__EXERCISE INSTRUCTIONS__: The lines from the one containing "Instruction: Select Offbox agent type" through the final line of the data below must be written out exactly, both included, and nothing more.

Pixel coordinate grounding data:
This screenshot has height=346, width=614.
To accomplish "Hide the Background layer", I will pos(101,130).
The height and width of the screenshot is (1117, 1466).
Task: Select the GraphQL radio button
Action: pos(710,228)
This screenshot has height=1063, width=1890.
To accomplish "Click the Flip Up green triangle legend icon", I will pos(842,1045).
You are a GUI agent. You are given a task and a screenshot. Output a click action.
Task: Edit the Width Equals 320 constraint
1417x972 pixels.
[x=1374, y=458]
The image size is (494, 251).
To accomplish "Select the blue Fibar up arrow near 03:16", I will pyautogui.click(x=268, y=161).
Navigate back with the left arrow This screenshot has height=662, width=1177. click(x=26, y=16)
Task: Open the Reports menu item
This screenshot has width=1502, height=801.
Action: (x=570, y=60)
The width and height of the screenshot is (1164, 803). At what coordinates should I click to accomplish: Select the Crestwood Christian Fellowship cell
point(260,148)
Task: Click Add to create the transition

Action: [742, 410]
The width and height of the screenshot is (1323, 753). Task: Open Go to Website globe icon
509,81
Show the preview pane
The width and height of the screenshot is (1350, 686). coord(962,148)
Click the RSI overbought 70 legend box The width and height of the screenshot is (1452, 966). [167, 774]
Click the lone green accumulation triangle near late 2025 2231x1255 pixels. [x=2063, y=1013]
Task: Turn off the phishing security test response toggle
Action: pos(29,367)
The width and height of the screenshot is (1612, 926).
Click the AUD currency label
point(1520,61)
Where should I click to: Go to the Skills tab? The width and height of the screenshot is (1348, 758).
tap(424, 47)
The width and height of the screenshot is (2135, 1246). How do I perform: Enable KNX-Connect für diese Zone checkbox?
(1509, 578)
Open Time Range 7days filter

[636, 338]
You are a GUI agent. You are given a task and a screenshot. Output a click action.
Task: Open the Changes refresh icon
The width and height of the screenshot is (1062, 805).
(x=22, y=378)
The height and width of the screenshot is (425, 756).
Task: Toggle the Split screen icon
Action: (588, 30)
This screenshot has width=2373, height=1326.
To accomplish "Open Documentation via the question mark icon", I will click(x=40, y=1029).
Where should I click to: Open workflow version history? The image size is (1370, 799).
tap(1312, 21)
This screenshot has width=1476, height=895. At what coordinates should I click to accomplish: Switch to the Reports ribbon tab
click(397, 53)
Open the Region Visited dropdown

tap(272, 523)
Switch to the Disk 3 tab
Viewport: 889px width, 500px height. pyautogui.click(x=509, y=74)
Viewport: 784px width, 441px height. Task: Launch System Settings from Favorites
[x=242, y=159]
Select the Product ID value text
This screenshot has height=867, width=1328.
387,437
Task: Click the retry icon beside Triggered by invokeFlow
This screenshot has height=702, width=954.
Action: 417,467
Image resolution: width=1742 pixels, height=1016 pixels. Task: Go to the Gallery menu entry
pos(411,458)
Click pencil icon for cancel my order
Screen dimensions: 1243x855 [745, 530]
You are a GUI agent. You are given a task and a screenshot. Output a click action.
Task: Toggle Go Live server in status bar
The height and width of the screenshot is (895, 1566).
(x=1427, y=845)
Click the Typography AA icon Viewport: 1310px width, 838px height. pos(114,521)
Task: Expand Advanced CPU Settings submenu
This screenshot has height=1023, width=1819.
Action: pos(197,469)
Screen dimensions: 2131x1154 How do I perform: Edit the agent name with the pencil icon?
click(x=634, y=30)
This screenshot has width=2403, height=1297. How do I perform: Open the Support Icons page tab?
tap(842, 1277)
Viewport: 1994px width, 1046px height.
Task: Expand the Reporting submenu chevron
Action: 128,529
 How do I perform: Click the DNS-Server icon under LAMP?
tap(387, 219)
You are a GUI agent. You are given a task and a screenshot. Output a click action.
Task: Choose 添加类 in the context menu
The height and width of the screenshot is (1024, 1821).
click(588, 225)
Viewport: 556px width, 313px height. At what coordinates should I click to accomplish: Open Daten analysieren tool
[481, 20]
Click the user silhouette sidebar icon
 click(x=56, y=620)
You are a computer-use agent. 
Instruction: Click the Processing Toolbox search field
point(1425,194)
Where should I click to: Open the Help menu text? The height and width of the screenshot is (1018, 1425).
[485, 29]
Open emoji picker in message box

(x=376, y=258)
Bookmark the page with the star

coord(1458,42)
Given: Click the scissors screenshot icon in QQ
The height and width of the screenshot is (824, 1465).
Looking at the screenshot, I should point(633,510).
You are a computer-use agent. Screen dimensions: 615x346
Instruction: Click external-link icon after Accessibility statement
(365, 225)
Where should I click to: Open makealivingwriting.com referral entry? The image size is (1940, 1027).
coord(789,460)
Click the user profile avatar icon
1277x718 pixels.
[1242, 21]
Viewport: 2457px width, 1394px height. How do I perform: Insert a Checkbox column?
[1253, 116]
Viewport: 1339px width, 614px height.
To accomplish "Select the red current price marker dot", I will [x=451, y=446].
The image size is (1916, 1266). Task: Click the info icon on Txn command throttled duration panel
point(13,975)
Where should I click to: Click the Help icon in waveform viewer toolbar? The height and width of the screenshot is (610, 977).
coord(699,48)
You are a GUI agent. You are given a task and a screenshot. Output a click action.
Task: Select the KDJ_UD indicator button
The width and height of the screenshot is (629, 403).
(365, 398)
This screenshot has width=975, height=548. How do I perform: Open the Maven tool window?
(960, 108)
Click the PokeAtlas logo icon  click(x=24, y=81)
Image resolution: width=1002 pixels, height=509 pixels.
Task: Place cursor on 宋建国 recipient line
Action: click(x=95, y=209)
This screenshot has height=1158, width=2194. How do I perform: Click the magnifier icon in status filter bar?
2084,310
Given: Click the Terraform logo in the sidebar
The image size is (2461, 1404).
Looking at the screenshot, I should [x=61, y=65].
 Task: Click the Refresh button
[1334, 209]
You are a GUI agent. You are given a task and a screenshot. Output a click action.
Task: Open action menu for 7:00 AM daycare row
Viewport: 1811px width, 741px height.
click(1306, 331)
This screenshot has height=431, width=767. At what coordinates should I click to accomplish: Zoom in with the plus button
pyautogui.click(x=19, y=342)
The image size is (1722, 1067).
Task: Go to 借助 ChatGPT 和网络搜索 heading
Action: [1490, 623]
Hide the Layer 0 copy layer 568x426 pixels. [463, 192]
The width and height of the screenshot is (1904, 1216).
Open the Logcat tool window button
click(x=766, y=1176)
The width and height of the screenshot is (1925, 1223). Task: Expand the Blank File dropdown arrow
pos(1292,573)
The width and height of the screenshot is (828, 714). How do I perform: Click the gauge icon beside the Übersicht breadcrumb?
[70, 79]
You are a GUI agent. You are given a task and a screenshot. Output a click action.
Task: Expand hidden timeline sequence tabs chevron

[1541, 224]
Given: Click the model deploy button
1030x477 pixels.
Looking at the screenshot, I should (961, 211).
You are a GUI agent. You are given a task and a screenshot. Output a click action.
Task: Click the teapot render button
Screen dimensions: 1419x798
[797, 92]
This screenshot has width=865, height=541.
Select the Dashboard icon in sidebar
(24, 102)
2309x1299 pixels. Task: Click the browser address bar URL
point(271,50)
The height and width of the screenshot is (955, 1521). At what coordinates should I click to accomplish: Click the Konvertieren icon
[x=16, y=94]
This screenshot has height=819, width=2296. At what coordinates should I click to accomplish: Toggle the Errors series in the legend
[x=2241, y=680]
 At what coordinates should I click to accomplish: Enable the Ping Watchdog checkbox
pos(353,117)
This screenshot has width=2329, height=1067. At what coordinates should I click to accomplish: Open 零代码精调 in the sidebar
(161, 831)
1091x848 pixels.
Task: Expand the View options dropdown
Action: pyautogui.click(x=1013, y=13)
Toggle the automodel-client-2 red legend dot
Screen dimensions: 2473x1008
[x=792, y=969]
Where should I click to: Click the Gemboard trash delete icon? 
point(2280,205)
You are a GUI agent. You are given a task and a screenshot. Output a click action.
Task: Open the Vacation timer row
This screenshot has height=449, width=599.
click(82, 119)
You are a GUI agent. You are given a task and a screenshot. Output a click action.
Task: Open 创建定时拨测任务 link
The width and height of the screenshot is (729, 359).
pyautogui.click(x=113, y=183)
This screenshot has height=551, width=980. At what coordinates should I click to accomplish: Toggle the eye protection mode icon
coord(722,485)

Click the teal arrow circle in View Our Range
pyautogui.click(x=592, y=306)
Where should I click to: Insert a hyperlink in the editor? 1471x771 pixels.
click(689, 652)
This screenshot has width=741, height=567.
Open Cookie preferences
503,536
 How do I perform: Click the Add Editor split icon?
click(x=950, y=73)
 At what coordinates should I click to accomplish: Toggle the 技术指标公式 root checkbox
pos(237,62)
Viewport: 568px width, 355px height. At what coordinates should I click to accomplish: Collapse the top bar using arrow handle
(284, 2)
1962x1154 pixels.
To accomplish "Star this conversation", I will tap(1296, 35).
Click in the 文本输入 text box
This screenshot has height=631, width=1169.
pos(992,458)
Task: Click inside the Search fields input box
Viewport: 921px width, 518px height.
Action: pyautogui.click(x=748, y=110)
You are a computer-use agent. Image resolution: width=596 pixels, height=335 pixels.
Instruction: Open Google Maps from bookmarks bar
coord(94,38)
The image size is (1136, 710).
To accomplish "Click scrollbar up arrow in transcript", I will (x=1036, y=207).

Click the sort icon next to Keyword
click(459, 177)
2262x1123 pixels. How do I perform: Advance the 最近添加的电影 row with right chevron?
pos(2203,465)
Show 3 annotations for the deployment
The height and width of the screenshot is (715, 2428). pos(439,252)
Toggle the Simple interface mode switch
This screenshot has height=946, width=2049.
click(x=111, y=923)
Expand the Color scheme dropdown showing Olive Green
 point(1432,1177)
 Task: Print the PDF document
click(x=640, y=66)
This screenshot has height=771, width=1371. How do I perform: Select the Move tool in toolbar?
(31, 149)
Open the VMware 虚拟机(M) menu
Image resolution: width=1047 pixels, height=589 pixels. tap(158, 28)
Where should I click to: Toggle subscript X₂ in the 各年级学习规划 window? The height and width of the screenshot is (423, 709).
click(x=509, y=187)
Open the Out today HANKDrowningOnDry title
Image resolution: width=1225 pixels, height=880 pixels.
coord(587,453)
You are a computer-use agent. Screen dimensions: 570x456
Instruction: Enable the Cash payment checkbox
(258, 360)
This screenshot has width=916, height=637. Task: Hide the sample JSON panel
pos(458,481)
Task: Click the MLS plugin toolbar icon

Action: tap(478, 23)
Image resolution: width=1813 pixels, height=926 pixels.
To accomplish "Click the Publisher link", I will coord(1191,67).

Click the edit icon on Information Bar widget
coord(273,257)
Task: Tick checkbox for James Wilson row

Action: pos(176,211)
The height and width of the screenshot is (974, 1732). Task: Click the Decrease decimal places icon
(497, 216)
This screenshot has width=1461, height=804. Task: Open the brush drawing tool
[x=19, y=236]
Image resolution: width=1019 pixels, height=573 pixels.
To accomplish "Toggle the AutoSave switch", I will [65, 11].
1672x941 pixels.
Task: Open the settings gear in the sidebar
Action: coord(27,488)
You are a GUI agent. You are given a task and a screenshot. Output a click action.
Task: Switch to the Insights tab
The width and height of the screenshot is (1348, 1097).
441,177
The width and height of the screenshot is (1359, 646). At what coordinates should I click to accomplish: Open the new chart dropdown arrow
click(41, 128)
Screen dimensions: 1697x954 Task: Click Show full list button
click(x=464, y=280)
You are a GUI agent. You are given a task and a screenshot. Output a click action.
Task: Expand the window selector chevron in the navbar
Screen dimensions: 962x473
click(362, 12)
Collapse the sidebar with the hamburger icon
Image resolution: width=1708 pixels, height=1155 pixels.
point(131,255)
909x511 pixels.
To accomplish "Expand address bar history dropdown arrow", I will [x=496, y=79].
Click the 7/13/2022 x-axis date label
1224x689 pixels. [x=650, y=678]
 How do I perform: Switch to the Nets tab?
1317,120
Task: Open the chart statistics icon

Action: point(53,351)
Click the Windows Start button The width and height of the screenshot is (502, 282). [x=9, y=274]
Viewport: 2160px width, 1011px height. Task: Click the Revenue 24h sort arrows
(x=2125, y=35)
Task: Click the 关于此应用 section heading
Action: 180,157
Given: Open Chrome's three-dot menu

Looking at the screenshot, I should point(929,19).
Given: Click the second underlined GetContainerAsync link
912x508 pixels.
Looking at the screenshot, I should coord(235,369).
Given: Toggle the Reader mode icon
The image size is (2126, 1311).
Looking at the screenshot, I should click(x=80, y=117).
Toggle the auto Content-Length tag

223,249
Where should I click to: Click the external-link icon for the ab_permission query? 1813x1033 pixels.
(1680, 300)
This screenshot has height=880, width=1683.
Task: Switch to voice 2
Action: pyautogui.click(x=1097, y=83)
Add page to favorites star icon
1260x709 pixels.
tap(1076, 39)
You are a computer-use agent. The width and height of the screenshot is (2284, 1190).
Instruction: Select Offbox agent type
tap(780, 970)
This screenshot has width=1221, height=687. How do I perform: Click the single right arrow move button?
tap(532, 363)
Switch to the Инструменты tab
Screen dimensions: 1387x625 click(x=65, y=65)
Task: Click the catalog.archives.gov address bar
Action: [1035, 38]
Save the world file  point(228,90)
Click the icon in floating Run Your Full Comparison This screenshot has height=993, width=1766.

__WRITTEN ANSWER__:
Instruction: Select Offbox agent type
tap(780, 970)
This screenshot has width=1221, height=687. How do I perform: Click the single right arrow move button?
tap(532, 363)
Switch to the Инструменты tab
Screen dimensions: 1387x625 click(x=65, y=65)
Task: Click the catalog.archives.gov address bar
Action: [1035, 38]
Save the world file  point(228,90)
Click the icon in floating Run Your Full Comparison This screenshot has height=993, width=1766.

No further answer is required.